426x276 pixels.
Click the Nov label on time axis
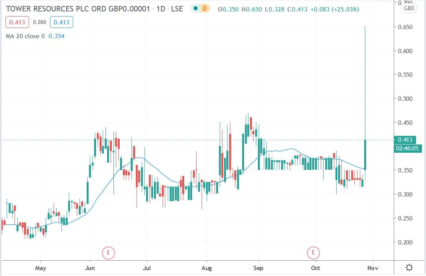[x=372, y=268]
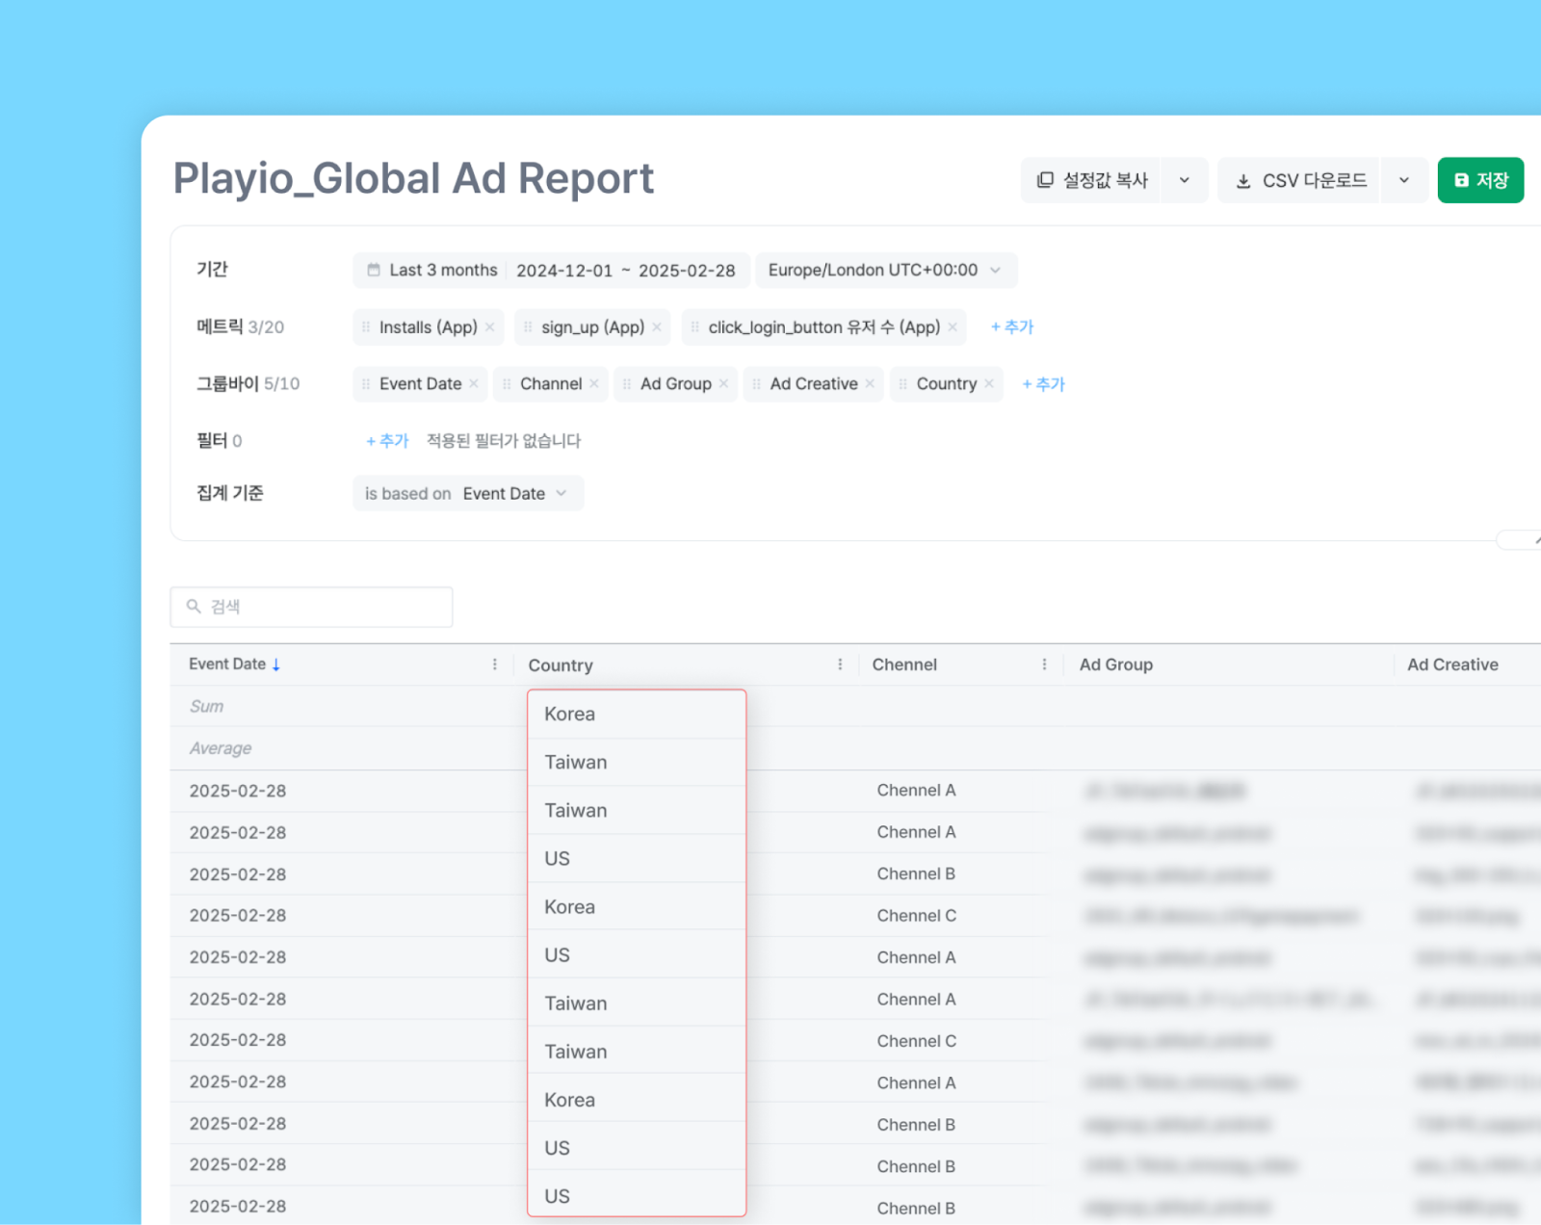Delete the Event Date group-by chip
This screenshot has width=1541, height=1225.
[x=474, y=384]
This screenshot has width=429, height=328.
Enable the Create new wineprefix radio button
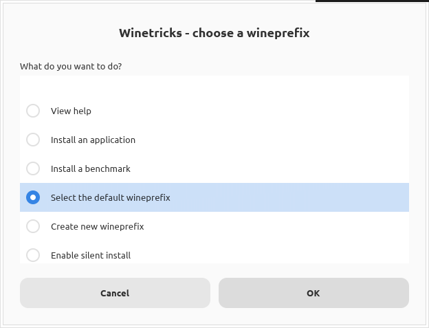(33, 226)
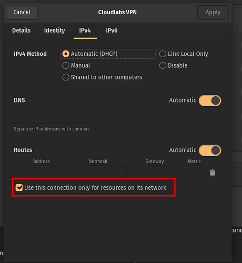Cancel the Cloudlabs VPN dialog
The image size is (242, 263).
[x=22, y=13]
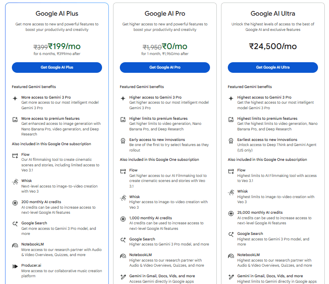This screenshot has width=329, height=284.
Task: Click the ₹24,500/mo price in AI Ultra
Action: 273,46
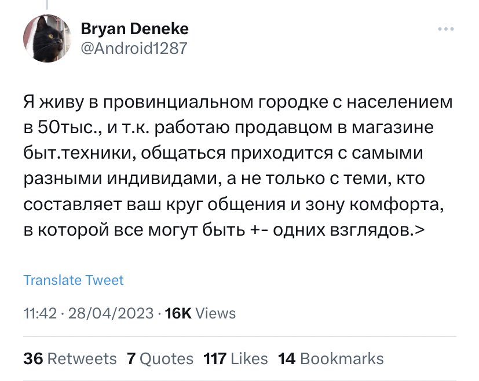
Task: Open the three-dot more options menu
Action: tap(446, 30)
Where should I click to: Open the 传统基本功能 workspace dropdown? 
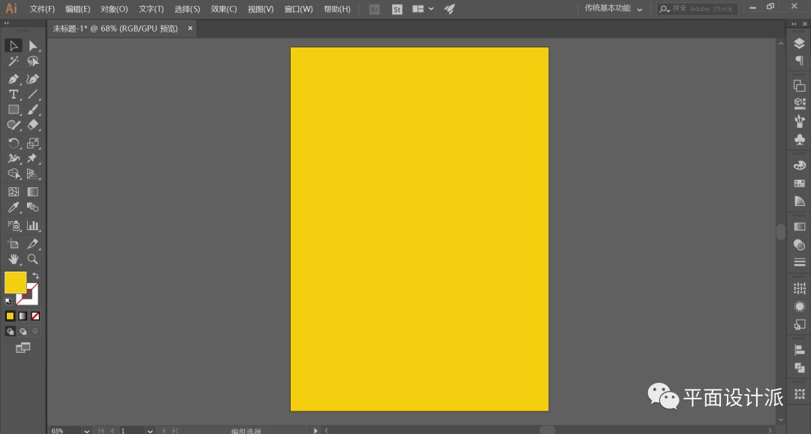pos(614,9)
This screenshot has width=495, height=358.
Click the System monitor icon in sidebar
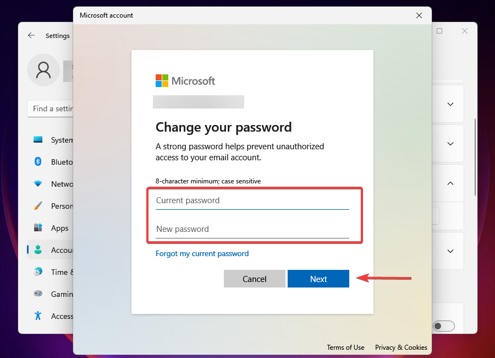[x=38, y=140]
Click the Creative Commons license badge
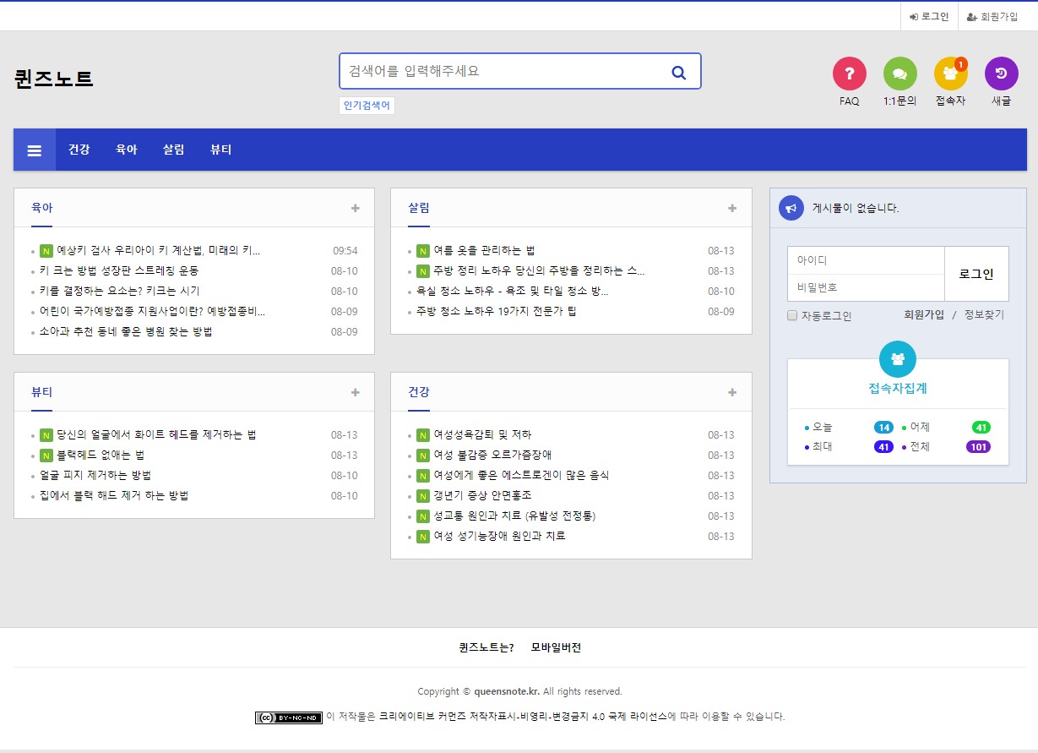Viewport: 1038px width, 753px height. pyautogui.click(x=289, y=718)
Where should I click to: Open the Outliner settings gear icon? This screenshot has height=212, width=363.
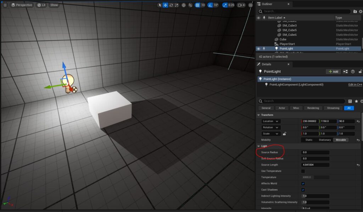click(360, 11)
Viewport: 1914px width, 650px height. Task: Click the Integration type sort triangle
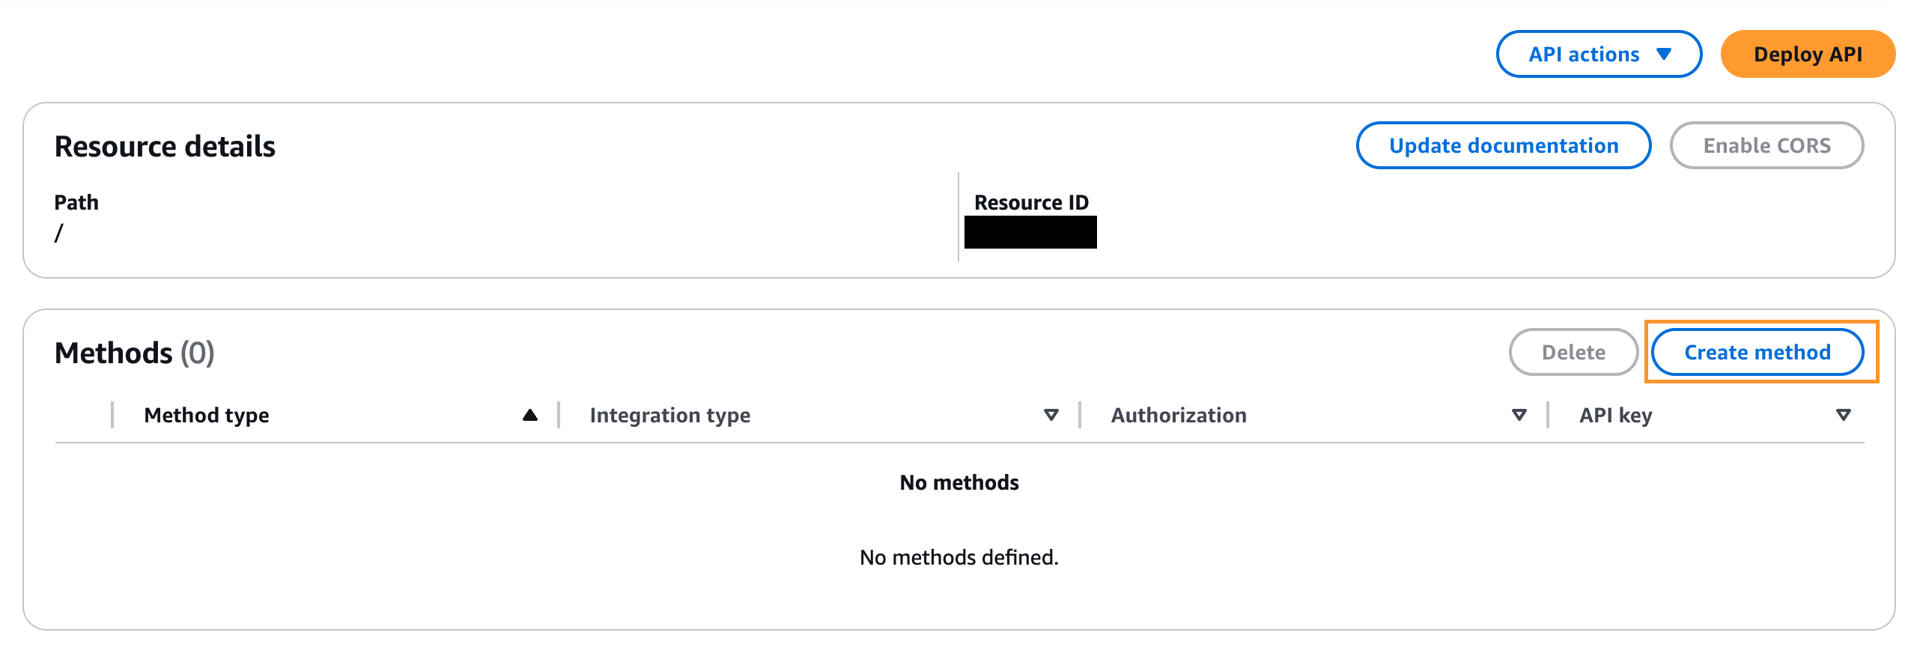pos(1051,415)
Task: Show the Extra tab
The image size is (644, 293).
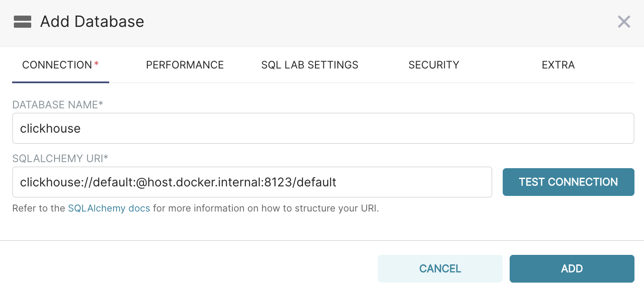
● ● ●
**Task**. What is needed is every record above, returned exactly, with the pictures omitted.

**Task solution**.
426x276 pixels.
Click the Nov label on time axis
[x=372, y=268]
Delete the Event Date group-by chip
This screenshot has width=1541, height=1225.
[x=474, y=384]
This screenshot has width=429, height=328.
Enable the Create new wineprefix radio button
(33, 226)
Cancel the Cloudlabs VPN dialog
The image size is (242, 263).
[x=22, y=13]
This screenshot has width=329, height=284.
Task: Click the ₹24,500/mo price in AI Ultra
Action: 273,46
Task: Open the three-dot more options menu
Action: tap(446, 30)
Where should I click to: Open the 传统基本功能 workspace dropdown? 
pos(614,9)
This screenshot has width=495, height=358.
Click the System monitor icon in sidebar
[x=38, y=140]
Click the Creative Commons license badge
Viewport: 1038px width, 753px height. pyautogui.click(x=289, y=718)
Where should I click to: Open the Outliner settings gear icon? This screenshot has height=212, width=363.
click(360, 11)
Viewport: 1914px width, 650px height. Task: Click the Integration type sort triangle
pos(1051,415)
Task: Show the Extra tab
The image size is (644, 293).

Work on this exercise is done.